You’re deferring friction rather than removing it. Every step they skip now becomes a support ticket later. The feature they dismissed becomes the thing they can’t find in month two. The guidance they deferred becomes the reason they churn in month three. You haven’t simplified their experience. You’ve moved the confusion downstream and made it more expensive to resolve.

You’re sending a signal about what matters. If the onboarding were critical, you wouldn’t make it skippable. That’s what users learn — consciously or not — from the presence of a defer button. The product is telling them “this is kind of useful, if you feel like it.” And most of them don’t feel like it. Not because they don’t want to succeed with the product, but because your own interface told them it was optional.
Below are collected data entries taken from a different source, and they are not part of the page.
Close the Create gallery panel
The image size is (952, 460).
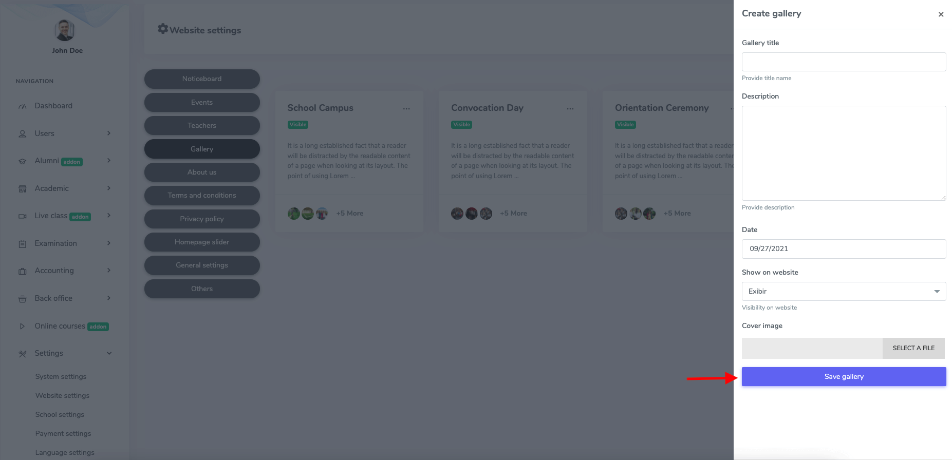click(941, 14)
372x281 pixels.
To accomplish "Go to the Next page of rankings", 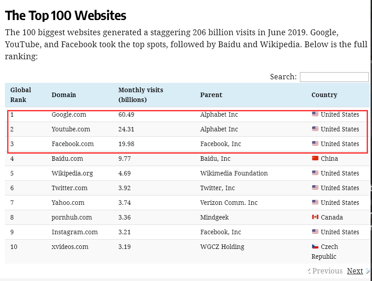I will (x=355, y=271).
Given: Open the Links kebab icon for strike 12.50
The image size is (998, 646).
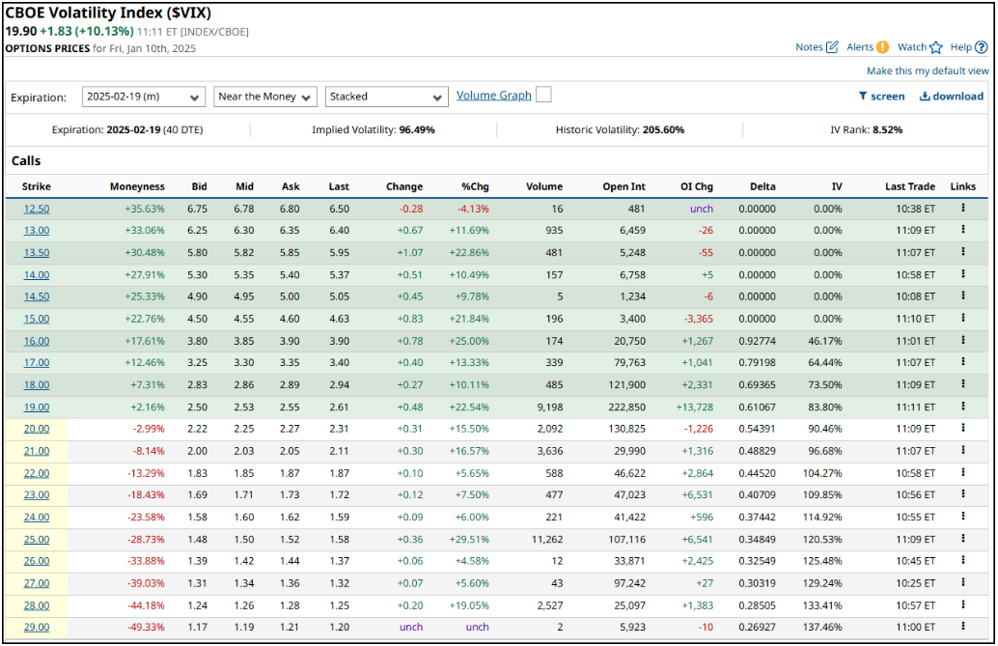Looking at the screenshot, I should pos(963,208).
Why Teams Ship This Pattern Anyway

The defer button usually gets added for one of four reasons, none of which are good product thinking.

It feels safer. Teams that have been burned by clunky onboarding or intrusive popups overcorrect toward passivity. The memory of bad UX makes “let them skip” feel like the responsible choice.
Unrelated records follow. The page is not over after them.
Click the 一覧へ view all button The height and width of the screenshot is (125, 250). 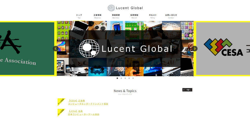tap(187, 90)
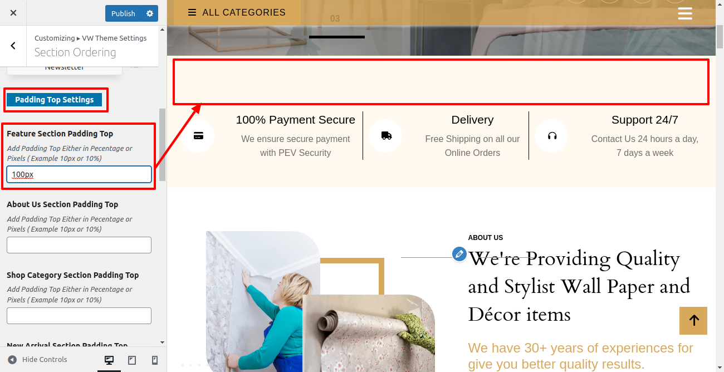Click the About Us Section Padding Top field
Image resolution: width=724 pixels, height=372 pixels.
pyautogui.click(x=79, y=245)
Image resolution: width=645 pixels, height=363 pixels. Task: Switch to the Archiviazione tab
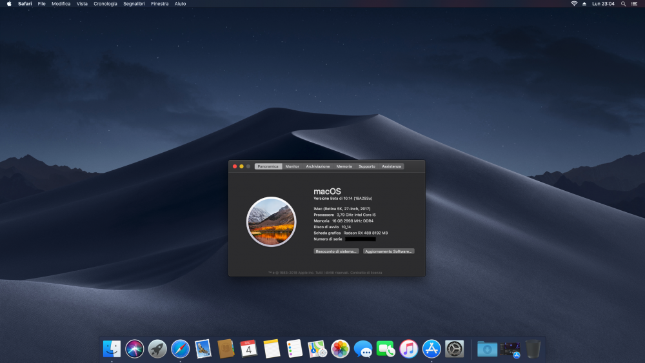click(x=317, y=166)

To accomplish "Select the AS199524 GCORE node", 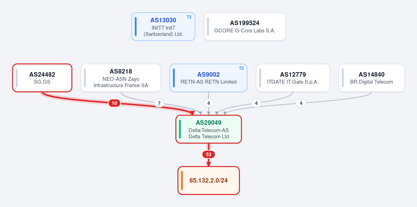I will point(244,26).
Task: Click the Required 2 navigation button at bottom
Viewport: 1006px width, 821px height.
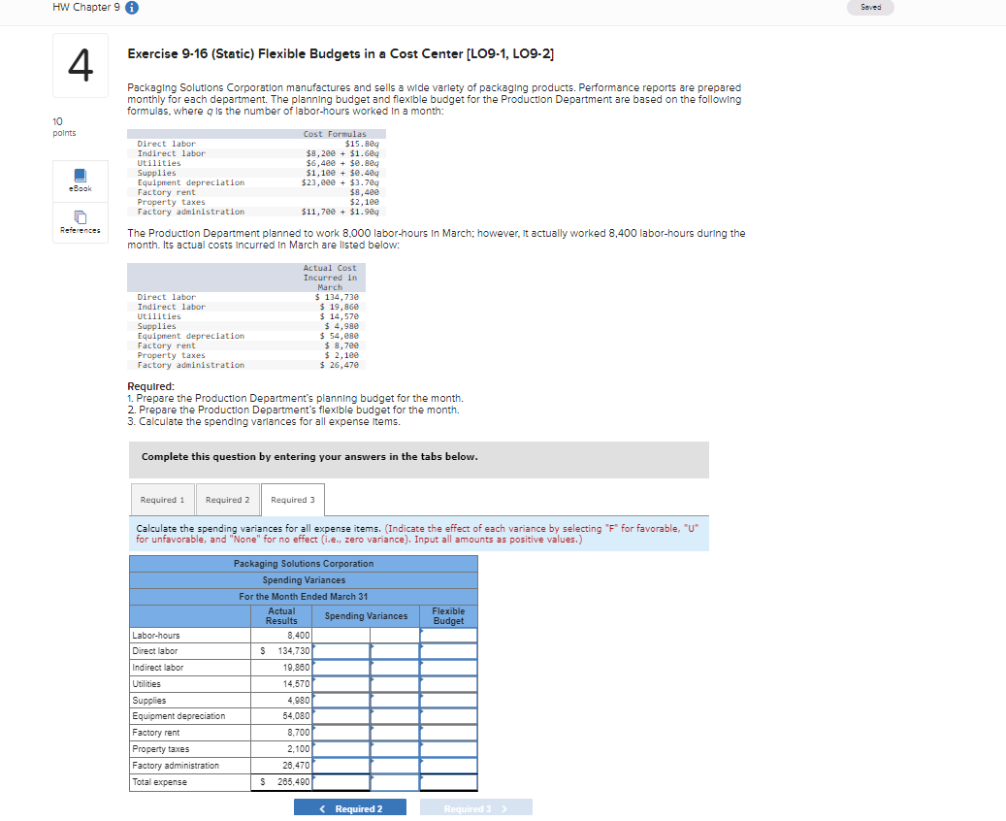Action: (350, 806)
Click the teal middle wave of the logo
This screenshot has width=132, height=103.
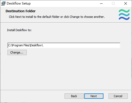click(x=124, y=14)
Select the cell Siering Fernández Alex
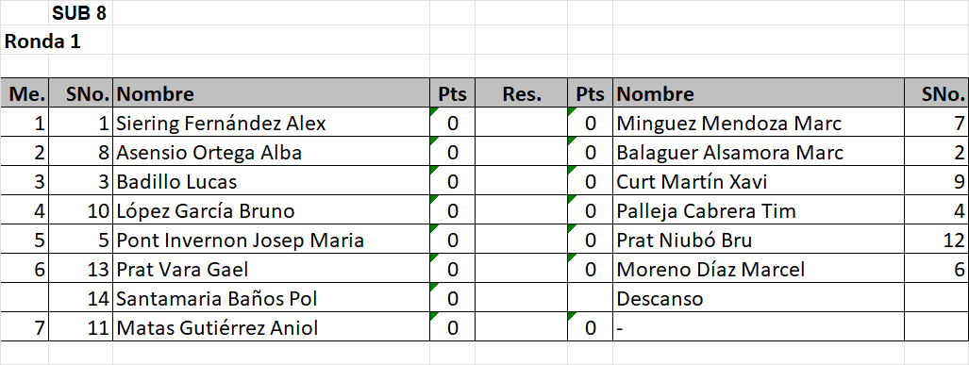This screenshot has width=969, height=365. [x=272, y=124]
It feels respectful. There’s a genuine confusion between user agency and user abandonment. Letting people skip feels like giving them control. It’s actually giving them permission to stay confused.
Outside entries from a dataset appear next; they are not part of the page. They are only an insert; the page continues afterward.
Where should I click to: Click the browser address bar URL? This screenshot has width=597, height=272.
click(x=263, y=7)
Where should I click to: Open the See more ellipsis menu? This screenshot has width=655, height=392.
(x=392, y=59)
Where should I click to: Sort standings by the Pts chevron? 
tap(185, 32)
It’s fast. Adding a dismiss button takes five minutes. Figuring out why users hesitate in the first place takes much longer. The defer button is the cheap solution to a design problem that hasn’t been properly diagnosed.

It provides plausible deniability. “We offered education. They didn’t want it.” This sounds like product thinking. It isn’t. It’s outsourcing your design problem to users who don’t have the context to solve it.


What the Data Shows

The compounding effect of skippable SaaS user onboarding runs on a predictable timeline.

Month one: 43% skip. The majority of new users dismiss the guidance before it reaches them.

Month two: support tickets increase at two to three times the rate of products with completed onboarding. Users who skipped the tour are now encountering every confusion the tour would have prevented.

Month three: the users who skipped churn at significantly higher rates than users who completed onboarding. Not because the product failed them — because the product never got the chance to show them what it could do.

By month six, teams are building features to fix confusion that proper onboarding would have prevented in week one.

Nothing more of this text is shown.